Don’t get me wrong it’s a real tragedy about the useless slaughter of Joe Cox. But come on ceasing campaigning and the debates for 5 days, in the so called most important decision we’ll have to take, is just over the top. Are they all trying to outdo one another in how pious their campaigns are?
I’d have settled with a day of total abstinence and a commitment from both sides not to use this tragedy to their advantage or part of their campaign. Surely that would be respect enough.
How to drive an Italian mad? Drive at the speed limit. It sends them up your exhaust pipe with frustration.
Florence centre is mainly closed off to traffic, thankfully. Manage to get to my chosen car park with no problem but driving into the bowels of the earth it seems that the Italians have decide it’s better to drive on the British side of the road, not that they can be bothered with a sign to let you know their change of heart. Anyway arrive with no incident thankfully.Florence is pretty crowded with the tourist hordes but quite a relaxing city to wander around. Still suffering from our cultural overdose we’ve really done very little planning other than identifying a car park and aiming for the Duomo on foot.

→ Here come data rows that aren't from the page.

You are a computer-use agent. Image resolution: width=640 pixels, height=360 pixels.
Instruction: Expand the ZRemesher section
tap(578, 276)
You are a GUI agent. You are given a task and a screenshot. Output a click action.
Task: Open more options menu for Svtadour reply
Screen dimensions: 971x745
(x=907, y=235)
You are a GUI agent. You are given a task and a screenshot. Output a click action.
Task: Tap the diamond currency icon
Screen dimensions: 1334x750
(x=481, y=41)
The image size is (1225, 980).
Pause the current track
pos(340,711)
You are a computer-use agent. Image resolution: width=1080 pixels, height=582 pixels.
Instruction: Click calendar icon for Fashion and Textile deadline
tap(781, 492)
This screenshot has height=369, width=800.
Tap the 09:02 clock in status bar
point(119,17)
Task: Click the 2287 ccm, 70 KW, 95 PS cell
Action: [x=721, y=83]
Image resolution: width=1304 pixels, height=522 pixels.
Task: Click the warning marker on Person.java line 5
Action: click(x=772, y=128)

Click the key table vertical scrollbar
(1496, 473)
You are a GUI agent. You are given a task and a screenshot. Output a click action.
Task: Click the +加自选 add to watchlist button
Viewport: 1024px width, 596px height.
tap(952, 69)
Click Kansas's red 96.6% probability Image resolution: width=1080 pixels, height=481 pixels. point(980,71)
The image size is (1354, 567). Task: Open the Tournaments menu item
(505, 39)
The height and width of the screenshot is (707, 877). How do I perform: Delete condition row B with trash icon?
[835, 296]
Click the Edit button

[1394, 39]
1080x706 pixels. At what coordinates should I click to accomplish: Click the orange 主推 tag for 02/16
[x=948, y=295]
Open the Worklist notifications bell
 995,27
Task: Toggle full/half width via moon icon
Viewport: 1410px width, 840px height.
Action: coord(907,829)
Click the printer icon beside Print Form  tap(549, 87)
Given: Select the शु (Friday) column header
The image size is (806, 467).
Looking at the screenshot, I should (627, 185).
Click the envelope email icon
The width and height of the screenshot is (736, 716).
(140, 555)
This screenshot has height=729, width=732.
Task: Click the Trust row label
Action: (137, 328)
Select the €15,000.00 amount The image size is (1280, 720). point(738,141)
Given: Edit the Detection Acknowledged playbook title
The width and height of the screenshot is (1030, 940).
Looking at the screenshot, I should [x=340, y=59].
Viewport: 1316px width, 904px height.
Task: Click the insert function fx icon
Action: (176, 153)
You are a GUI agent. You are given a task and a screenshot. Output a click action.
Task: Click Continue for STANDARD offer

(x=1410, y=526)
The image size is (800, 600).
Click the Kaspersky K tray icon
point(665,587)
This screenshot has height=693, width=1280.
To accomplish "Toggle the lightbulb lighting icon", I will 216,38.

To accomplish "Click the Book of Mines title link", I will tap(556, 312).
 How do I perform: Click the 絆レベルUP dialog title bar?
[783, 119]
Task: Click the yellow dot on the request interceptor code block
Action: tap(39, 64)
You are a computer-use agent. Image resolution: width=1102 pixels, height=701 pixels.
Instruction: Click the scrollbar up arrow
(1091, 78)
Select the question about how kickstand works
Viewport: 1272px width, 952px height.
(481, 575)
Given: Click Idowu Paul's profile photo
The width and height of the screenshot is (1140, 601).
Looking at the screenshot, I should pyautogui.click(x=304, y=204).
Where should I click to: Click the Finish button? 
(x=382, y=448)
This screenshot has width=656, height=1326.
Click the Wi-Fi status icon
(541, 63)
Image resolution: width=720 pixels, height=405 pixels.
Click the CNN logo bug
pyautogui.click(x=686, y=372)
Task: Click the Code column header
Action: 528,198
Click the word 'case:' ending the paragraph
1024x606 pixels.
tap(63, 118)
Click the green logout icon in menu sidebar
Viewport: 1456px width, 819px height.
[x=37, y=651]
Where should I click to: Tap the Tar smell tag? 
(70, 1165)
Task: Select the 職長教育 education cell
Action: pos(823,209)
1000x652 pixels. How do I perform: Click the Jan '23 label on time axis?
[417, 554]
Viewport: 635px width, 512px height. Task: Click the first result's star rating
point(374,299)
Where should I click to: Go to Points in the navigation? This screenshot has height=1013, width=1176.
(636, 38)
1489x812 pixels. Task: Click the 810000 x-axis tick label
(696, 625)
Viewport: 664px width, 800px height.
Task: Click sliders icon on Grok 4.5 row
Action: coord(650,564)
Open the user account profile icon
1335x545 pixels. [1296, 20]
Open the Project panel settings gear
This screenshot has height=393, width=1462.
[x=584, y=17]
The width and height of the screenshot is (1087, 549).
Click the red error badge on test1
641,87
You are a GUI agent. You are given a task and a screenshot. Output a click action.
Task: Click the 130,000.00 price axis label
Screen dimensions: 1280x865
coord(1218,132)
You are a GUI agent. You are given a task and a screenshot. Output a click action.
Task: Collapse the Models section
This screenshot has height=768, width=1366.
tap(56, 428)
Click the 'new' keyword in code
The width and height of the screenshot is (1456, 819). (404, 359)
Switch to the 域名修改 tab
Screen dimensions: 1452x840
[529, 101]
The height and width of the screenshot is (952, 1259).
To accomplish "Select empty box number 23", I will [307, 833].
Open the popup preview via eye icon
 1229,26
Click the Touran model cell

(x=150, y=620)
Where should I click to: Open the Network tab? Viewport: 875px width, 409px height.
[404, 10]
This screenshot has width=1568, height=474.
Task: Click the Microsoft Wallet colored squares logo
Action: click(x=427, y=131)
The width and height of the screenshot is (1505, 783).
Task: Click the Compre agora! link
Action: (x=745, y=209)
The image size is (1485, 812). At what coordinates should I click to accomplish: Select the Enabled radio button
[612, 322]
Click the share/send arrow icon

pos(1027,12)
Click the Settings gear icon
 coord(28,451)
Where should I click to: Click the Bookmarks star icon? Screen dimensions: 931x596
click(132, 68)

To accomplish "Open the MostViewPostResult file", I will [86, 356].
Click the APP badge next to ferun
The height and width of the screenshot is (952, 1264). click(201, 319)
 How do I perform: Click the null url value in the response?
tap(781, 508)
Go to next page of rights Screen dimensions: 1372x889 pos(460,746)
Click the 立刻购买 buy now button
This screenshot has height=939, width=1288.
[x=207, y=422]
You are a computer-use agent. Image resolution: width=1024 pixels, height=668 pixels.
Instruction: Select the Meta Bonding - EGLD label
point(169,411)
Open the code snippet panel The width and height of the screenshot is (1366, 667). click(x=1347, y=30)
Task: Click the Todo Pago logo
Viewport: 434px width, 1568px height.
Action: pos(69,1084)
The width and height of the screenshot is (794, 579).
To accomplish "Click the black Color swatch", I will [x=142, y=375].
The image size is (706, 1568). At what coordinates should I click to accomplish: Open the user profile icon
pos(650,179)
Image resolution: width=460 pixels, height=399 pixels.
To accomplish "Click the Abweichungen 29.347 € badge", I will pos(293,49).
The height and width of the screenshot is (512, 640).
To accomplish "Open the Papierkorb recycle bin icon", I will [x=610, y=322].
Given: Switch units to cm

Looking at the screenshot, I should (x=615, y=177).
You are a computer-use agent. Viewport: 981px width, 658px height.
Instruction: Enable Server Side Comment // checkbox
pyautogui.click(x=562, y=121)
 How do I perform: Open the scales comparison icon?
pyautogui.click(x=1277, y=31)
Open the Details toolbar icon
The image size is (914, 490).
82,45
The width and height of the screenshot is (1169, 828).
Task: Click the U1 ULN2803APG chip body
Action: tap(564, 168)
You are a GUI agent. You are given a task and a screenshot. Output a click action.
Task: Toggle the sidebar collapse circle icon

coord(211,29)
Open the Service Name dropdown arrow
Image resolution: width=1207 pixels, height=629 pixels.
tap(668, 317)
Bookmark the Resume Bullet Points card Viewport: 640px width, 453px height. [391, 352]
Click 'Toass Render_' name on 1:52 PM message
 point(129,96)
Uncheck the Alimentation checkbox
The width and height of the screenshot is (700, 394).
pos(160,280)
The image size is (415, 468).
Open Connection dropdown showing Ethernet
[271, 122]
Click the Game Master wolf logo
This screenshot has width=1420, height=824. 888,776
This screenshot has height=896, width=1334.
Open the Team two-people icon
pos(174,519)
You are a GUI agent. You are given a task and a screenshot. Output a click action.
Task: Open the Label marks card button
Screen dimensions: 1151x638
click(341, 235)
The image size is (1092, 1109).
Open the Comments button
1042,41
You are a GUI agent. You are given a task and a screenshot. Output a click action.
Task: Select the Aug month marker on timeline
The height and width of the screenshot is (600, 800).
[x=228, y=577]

First glimpses of the Duomo are awe inspiring. It’s most impressive from the outside and no doubt equally so from the inside but e’ve had enough of churches for this year and the long queues mean we don’t bother.We do have lunch though overlooking the Duomo. It’s the awesome MELANZANE ALLA PARMIGIANA again. Then after a relaxing lunch we wander around Florence. No real idea of the history or culture just soaking up the atmosphere. Get to see a statue of my good old hero Machiavelli. Take some pictures, especially of the naked geezer, which from the appropriate angle looks like he’s got a big rod for his knob.
Invest in a Moka coffee espresso machine for home.Really relaxing and enjoyable but I don’t see us coming back for another day this trip. It really seems to be one of those cities that people get up themselves about. “Oh darling’s you just have to see Florence, it’s the quintessential Italy so cultured”.